Leslie copied the address from her father’s very private directory into a note book of her own. She replaced the little black book, closed and locked the safe and made business-like preparations to depart. She purposed to call at the address she had obtained that same afternoon. It was not yet four o’clock. She could reach Anton Lavigne at the Central Park West address in good season if she started promptly. If he were not at home she would leave a note of appointment with him for ten o’clock the next morning.

She let herself out of Peter the Great’s den by a curtained door at the back of the room. It also had a spring lock, its key was also in the financier’s possession. The stairway was in darkness but Leslie knew her way without switching on a light at the head of the stairs. Sure-footed, she quickly made the descent and went cautiously onto the veranda. Still no one in sight.

Leslie kept as close to the house as she could until she reached its front. There she crossed a strip of frozen lawn to the drive and hurriedly followed it to the gates. She could hardly believe as she got back into the car that she had spent over an hour in the show shop without having seen sign of a servant. The house was in perfect order. She was confident that Parsons was still caretaker. She had seen signs of the steward’s expert domestic management as soon as she stepped inside. She moodily wondered when she would see home again. She afterward brightened a little under the dogged determination to “make things come her way.”

When she reached the somewhat garish apartment hotel which housed Anton Lavigne she was of the opinion that her good fortune had held. She received the cheering information that Mr. Lavigne was in and was soon shaking hands with the dark-faced, suave, but keen-eyed foreigner. He came downstairs to the lounge to greet her and conduct her to the family apartment on the fifth floor. He inquired with the courtliness Leslie so well remembered in him for her father. He had not seen or heard from him in some time. He waited with admirable reserve for Leslie to state her errand.

“My father is away from New York at present,” Leslie began when he had ushered her into a small reception hall furnished in a manner which suggested its use as office as well. “I am through college now and starting a business career for myself.”

“Indeed,” Lavigne raised polite commendatory brows. “May I ask, how long you have been engaged in such an enterprise. You American girls are so amazing. The English girls, too, for that matter. In France every woman is a business woman, so we say, but American girls are the business adventurers. They plan business on a large scale, and really accomplish what they plan.”

“I hope I shall,” was Leslie’s fervent reply. “My father isn’t helping me at all. I don’t wish him to do so. I am using my own money, and he isn’t giving me a word of advice. All I claim from him is a free use of some of his most private successful methods. That is why I am here. I know you can be as useful to me as you have been to him.” She suddenly fixed her eyes on Lavigne with an expression startlingly like that of Peter Cairns, though she bore small physical resemblance to him.

“You speak with great confidence—with frankness.” Lavigne’s thick dark brows drew together. “I knew when you were announced that you wished something out of the usual. Only your father, Mr. Peter Cairns, and a few of my special friends have this address.” He gazed steadily at her as though waiting to hear a certain assurance from her which his foreign mind toward caution demanded.
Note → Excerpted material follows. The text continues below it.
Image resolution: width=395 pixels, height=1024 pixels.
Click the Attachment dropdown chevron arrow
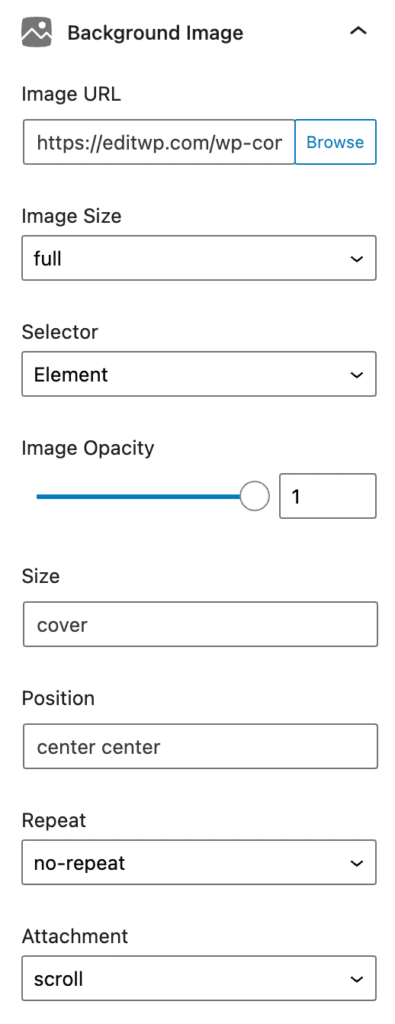356,979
“I have just come from the house on Riverside Drive. I took your address from its usual place. Do you get me?” Leslie spoke in the best imitation of her father she could muster.

“Ah, yes.” There was relief in the response. “I understand the situation, I believe. What can I do for you, Miss Cairns?” It had long been known to Lavigne that Peter Cairns’s greatest interest in life was his daughter. Such a calamity as an estrangement between the two would have seemed impossible to this man who had been one of the financier’s ablest allies for many years. He now believed that his best interests lay in serving Leslie.